After a few tests it was clear that the Book of Mormon was a product of its culture, and could not have been made before 1822 since it relied on too many phrases found only in an 1822 Koran. It also could not have been written prior to 1816 since it relies on Hunt’s The Late War.

Chris Johnson’s conclusion is much less ambiguous than Duane Johnson’s. In examining this claim, I will be providing my own analysis using a different set of tools.

My own work with texts and textual locutions began nearly a decade ago. I first wrote on this topic in an Internet forum, and my comments were eventually picked up and relocated.12 I have some limited abilities to compare larger sets – performing logical operations on these sets of locutions,13 but, in general, my tools are a bit simpler than those described above. I have an automated process – an algorithm – that takes a text, [Page 331]isolates the numbers, changes capitals to lower cases, and strips out all punctuation. This process is generally referred to as normalization and corresponds to the first stage of the text cleaning above.14 At this point, a text can be sorted in multiple ways. It can either be broken up into various-sized locutions (the n-grams used above) or sorted on frequency. Sorting on frequency provides details about the size of the vocabulary (in terms of unique words), and so on. Breaking up the text into locutions of a certain size creates a list of all of the phrases found in a text of a certain length.15 This new set of locutions can then be treated much like a normalized text. Its entries can also be sorted by frequency. With no repetition, a text can have almost as many unique phrases as it has words.16 The Book of Mormon is a good example of a text with a great deal of repetition (think: “and it came to pass”), and this can be seen in the larger gap between the number of total words in a text and the number of unique four-word phrases.

____________

Directions for this task
Reproduce the part of the Book of Mormon text analysis word for word, starting at "After a few" and ending at "The Late War.".

Provided information
____________

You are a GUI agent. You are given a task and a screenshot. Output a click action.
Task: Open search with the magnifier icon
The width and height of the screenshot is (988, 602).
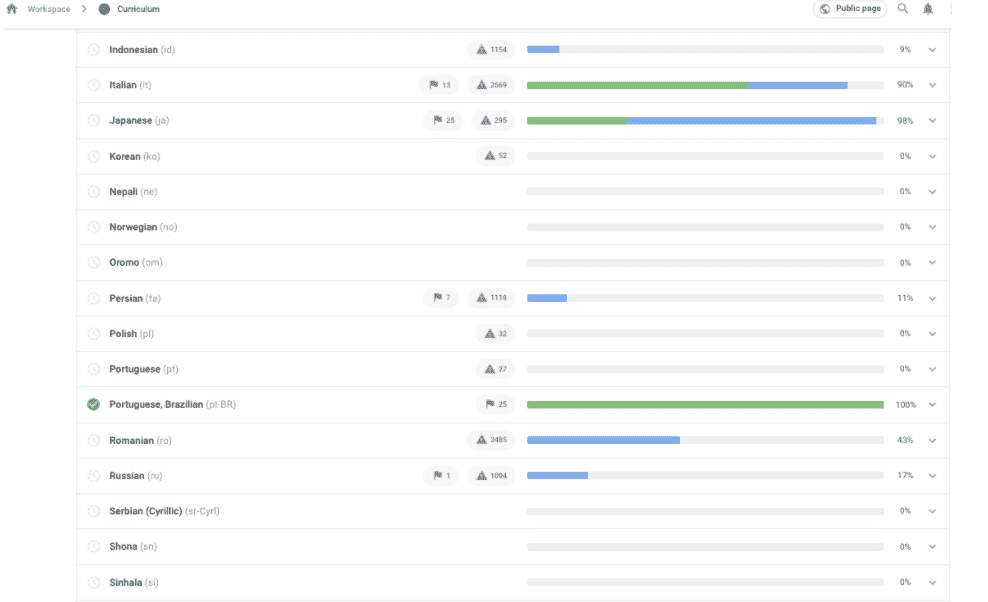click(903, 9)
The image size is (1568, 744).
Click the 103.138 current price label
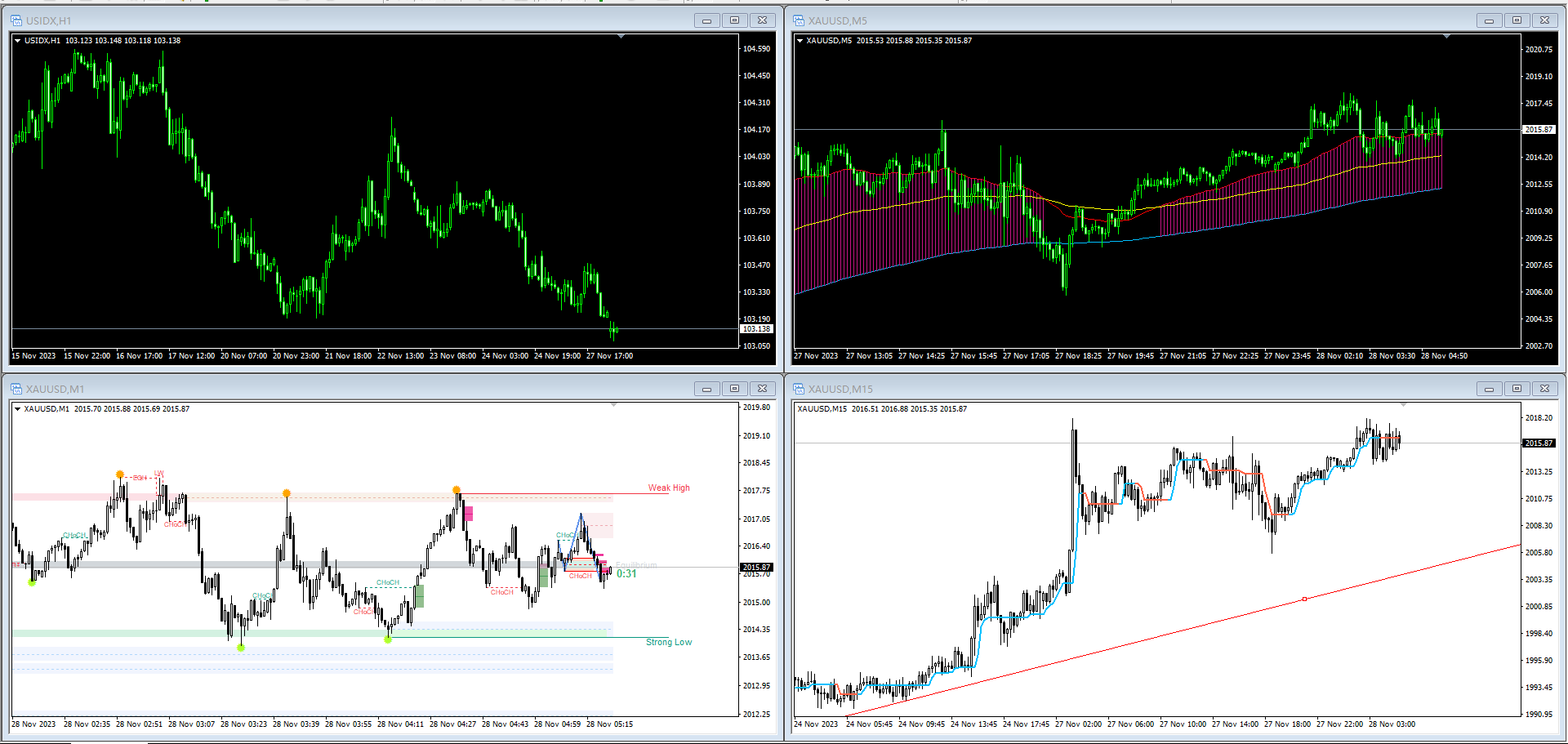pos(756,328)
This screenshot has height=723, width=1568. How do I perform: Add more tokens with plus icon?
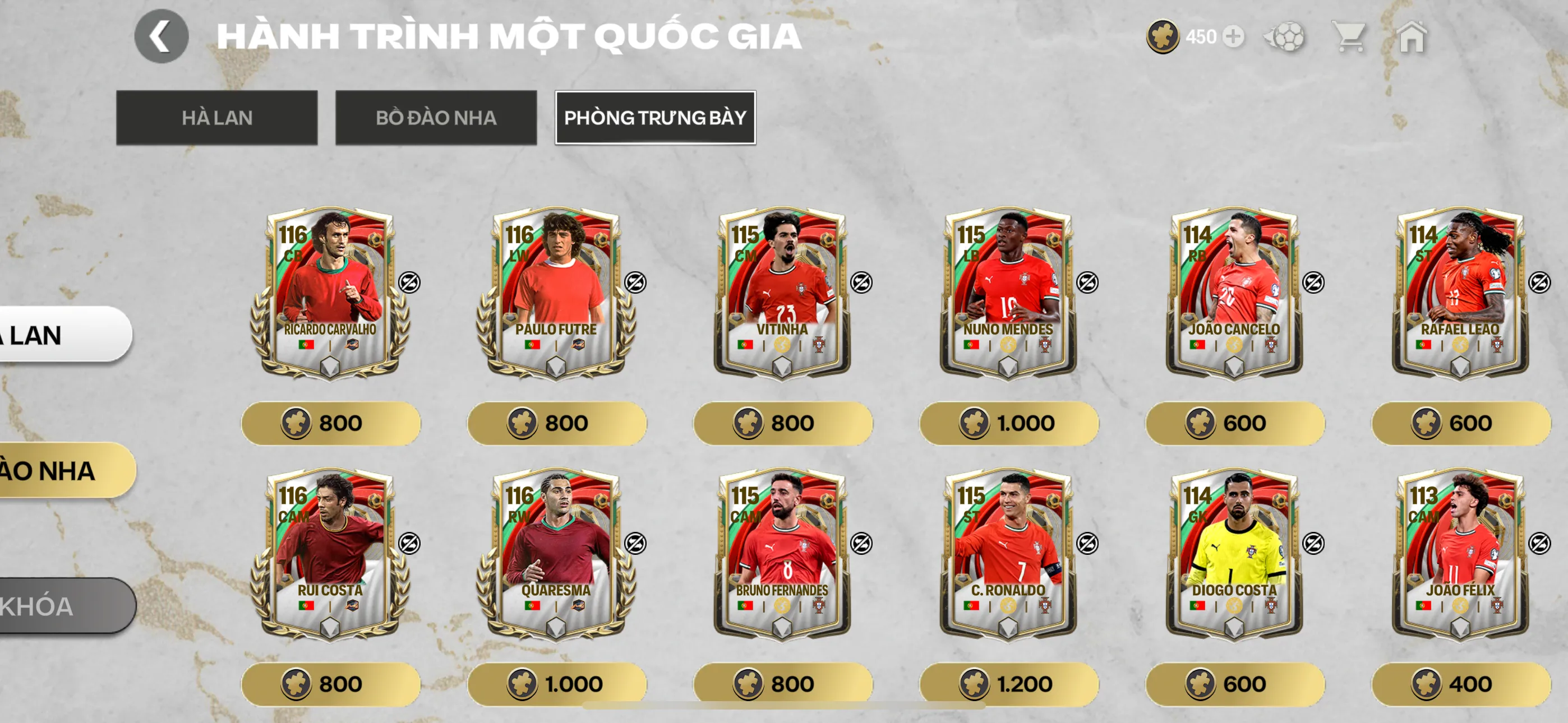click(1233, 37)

____________

Response to this exercise
After a few tests it was clear that the Book of Mormon was a product of its culture, and could not have been made before 1822 since it relied on too many phrases found only in an 1822 Koran. It also could not have been written prior to 1816 since it relies on Hunt’s The Late War.